● Data for review:
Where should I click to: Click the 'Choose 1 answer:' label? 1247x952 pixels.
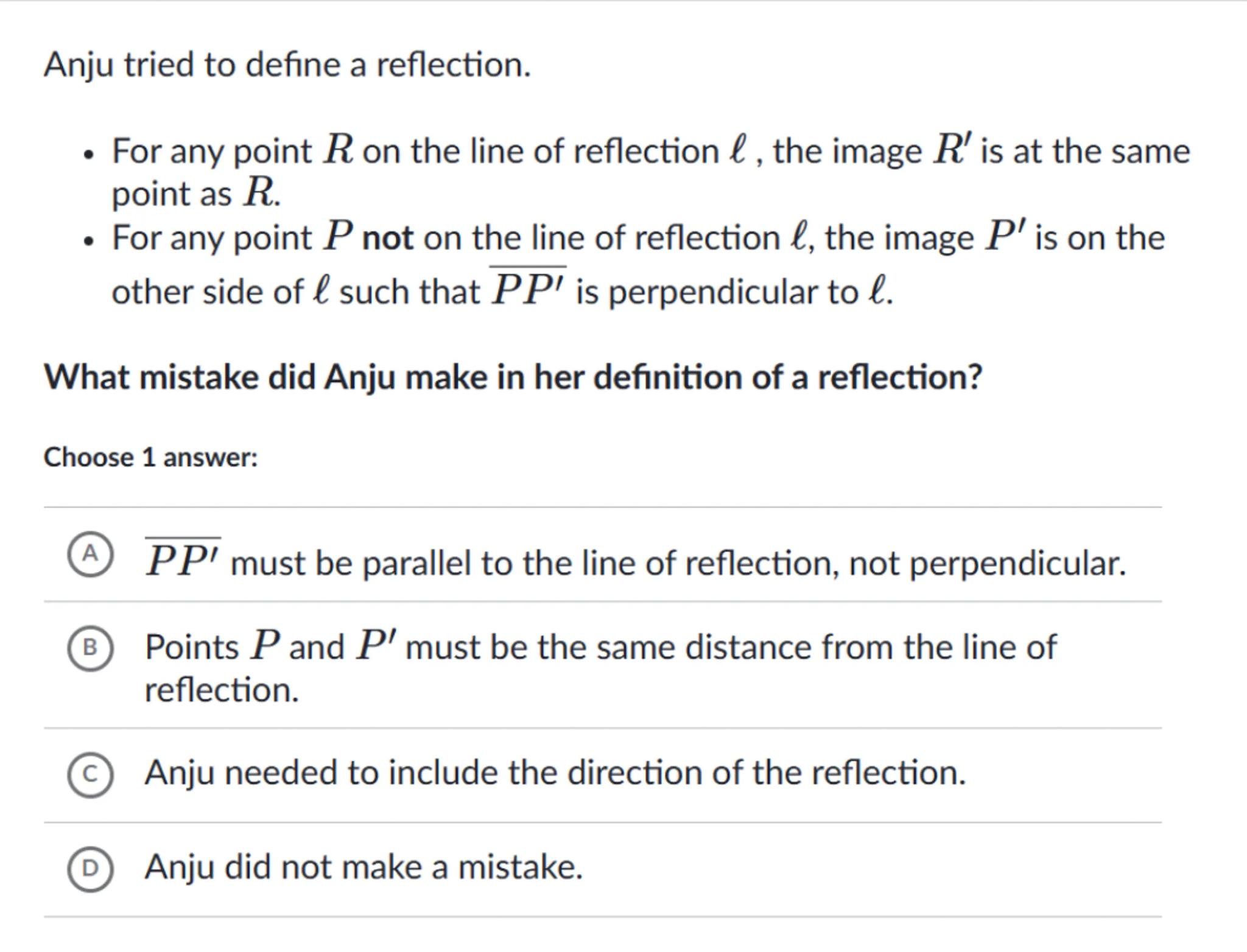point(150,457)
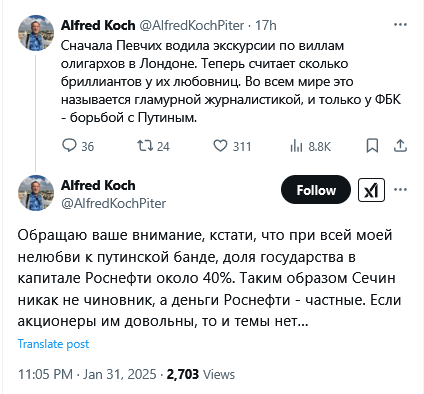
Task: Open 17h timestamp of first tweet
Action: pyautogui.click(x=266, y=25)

--

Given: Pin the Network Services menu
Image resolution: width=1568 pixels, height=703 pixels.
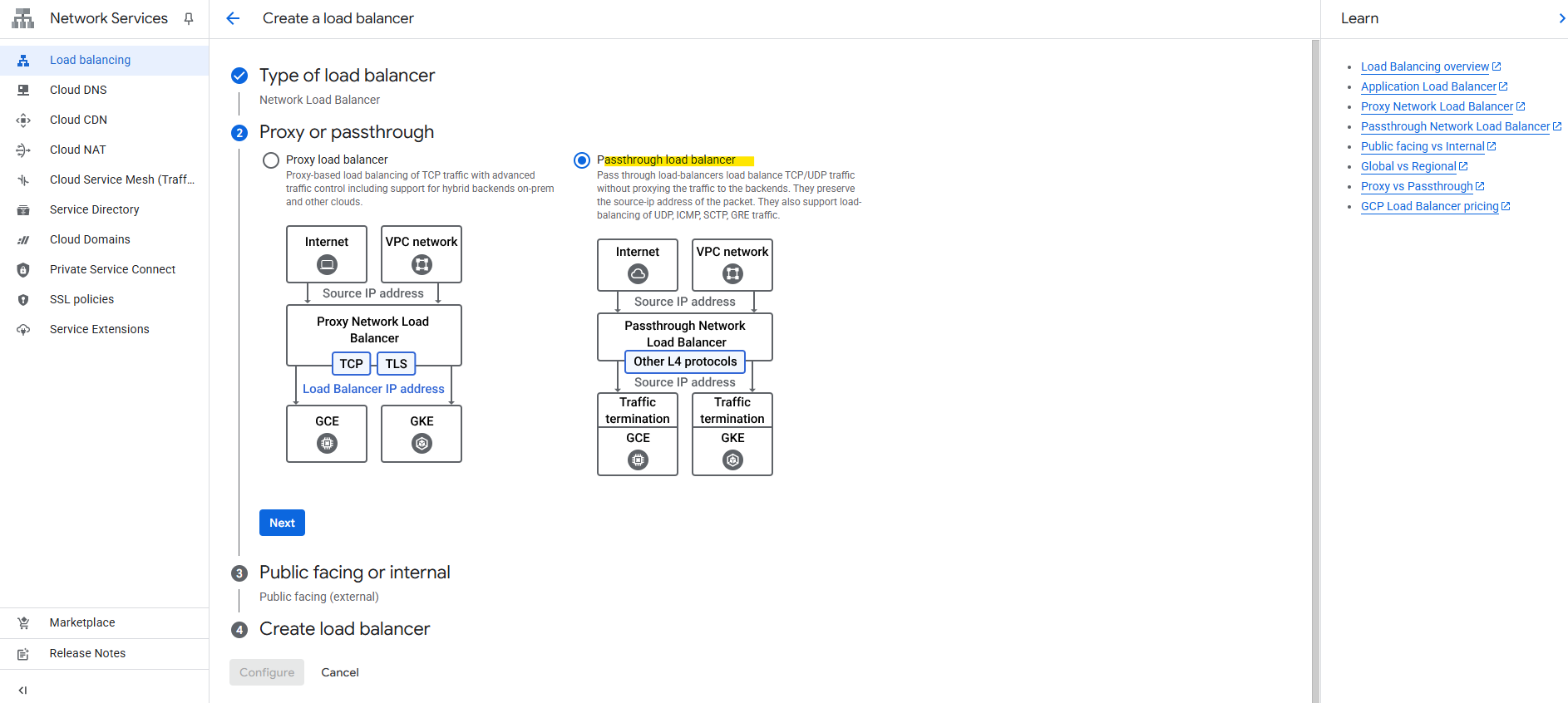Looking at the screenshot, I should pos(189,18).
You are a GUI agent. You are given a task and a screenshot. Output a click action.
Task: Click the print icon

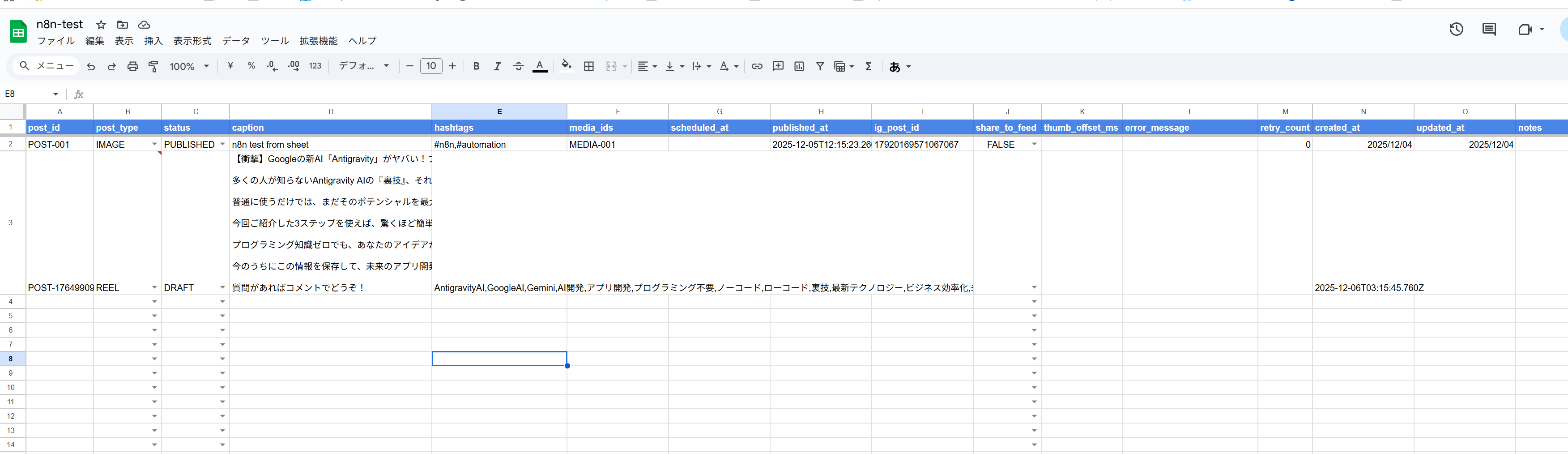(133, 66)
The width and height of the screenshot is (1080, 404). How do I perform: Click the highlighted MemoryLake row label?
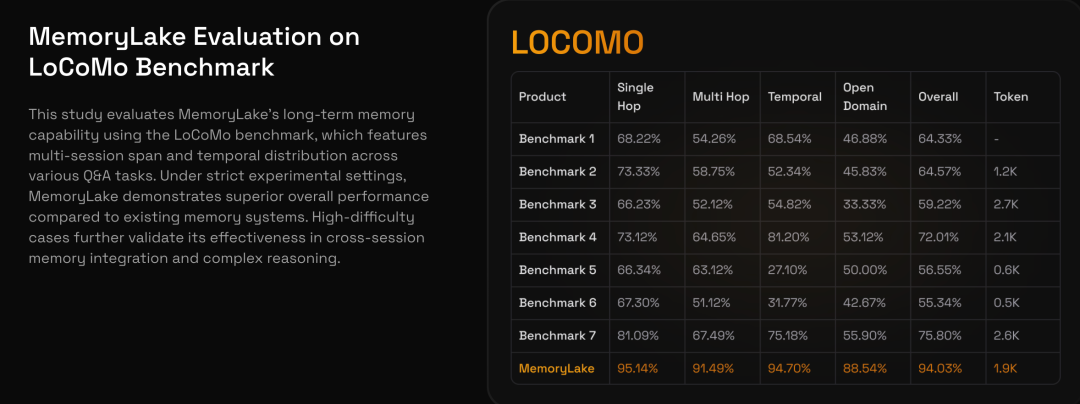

● Task requirements: Within the listing above, the lines from the one with "Task: Click the print icon" through the one with "The width and" are to be given again word for word. Do not include pictures.

● Exercise response:
Task: Click the print icon

(133, 66)
The width and height of the screenshot is (1080, 404). How do I perform: Click the highlighted MemoryLake row label?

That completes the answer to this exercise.